Provided the same circumstances in Question 1 apply, an employee will not be considered to be living away from home, and thus Allowance B covering meal expenditure is a travel allowance.

Therefore, the travel allowance that an employee receives from the Company will be included in their assessable income for the relevant income year by virtue of section 15-2 of the ITAA 1997.

In addition to the payment of Allowance B to an employee, the Company pays an amount directly to an accommodation provider to cover an employee’s accommodation expenditure.

Paragraph 20(a) of the FBTAA 1986 sets out that a payment made by a provider in discharge, in whole or in part, of an obligation of the recipient to pay an amount to a third person in respect of expenditure incurred by recipient, shall be taken to constitute the provision of an expense payment benefit.

Accordingly, the payment of the accommodation for an employee would constitute the provision of an expense payment benefit.

Exempt benefit or reduction in taxable value

An expense payment benefit may be exempt if it is found to be an exempt accommodation expense payment benefit. Assuming the same circumstances as Question 1 apply, the payment would not constitute an exempt accommodation expense payment benefit under section 21 of the FBTAA 1986. This is because an employee would be considered to be undertaking travel in the course of performing the duties of their employment rather than living away from home.

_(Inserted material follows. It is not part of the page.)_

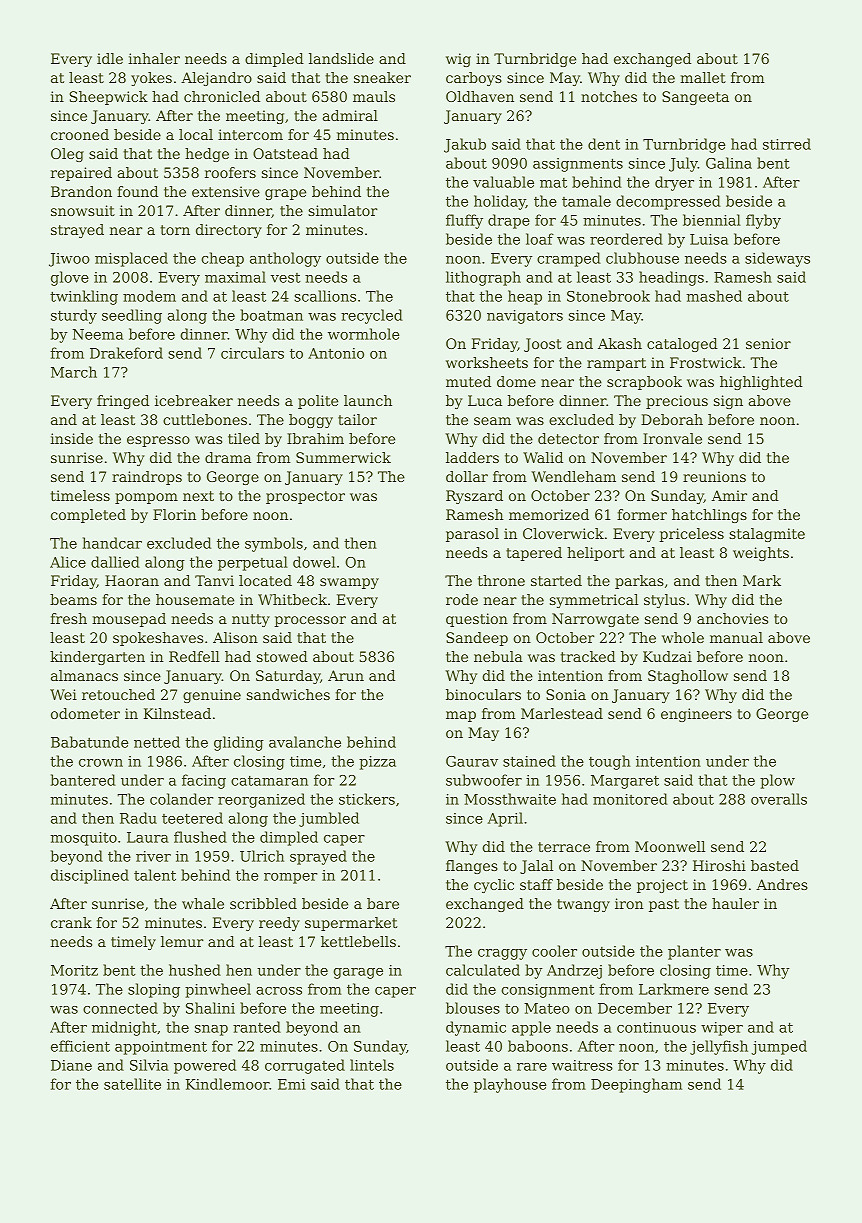  Describe the element at coordinates (635, 1008) in the image. I see `December` at that location.
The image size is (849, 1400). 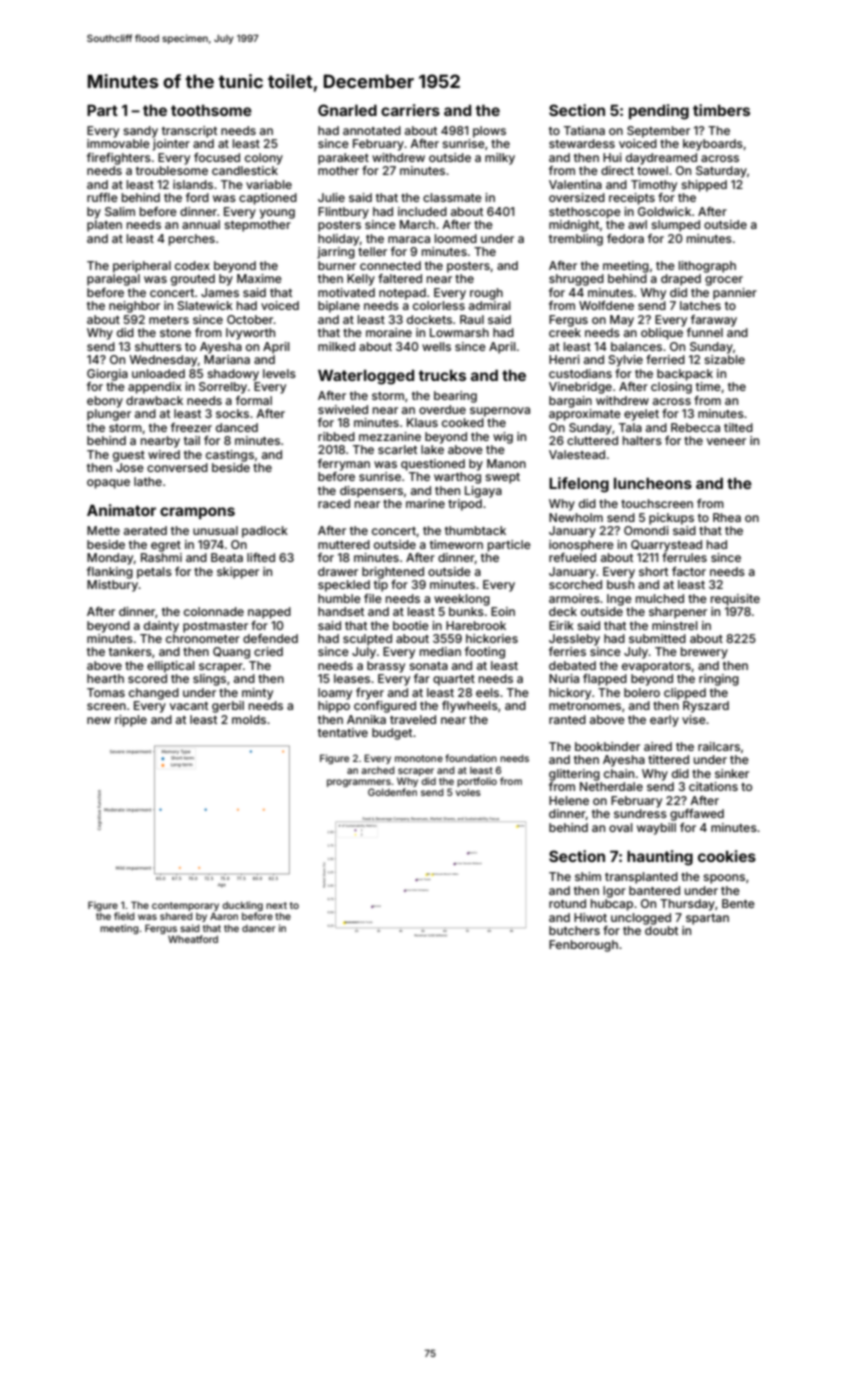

However, the taxable value of an expense payment benefit can be reduced by the amount of the expenditure that would otherwise have been deductible for the recipient of the benefit under the otherwise deductible rule set out in section 24 of the FBTAA 1986. It is therefore necessary to consider if the accommodation would have otherwise been deductible to an employee.

Under section 8-1 of the ITAA 1997, any loss or outgoing can be deducted from assessable income provided the loss or outgoing is incurred in gaining assessable income. In this instance, the accommodation expenditure must be incurred for work-related purposes.

Assuming the same circumstances as Question 1 apply, an employee would be considered to be undertaking travel in the course of performing the duties of their employment.

The amount therefore would have been incurred by the employee in the course of gaining assessable income as they were required to work in a remote location. Under section 8-1 of the ITAA 1997, this amount would have been otherwise deductible for an employee had the accommodation benefit not been the provision of an expense payment fringe benefit.

As the accommodation expenditure would have been otherwise deductible for an employee, the taxable value of the expense payment benefit may be reduced to nil under section 24 of the FBTAA 1986.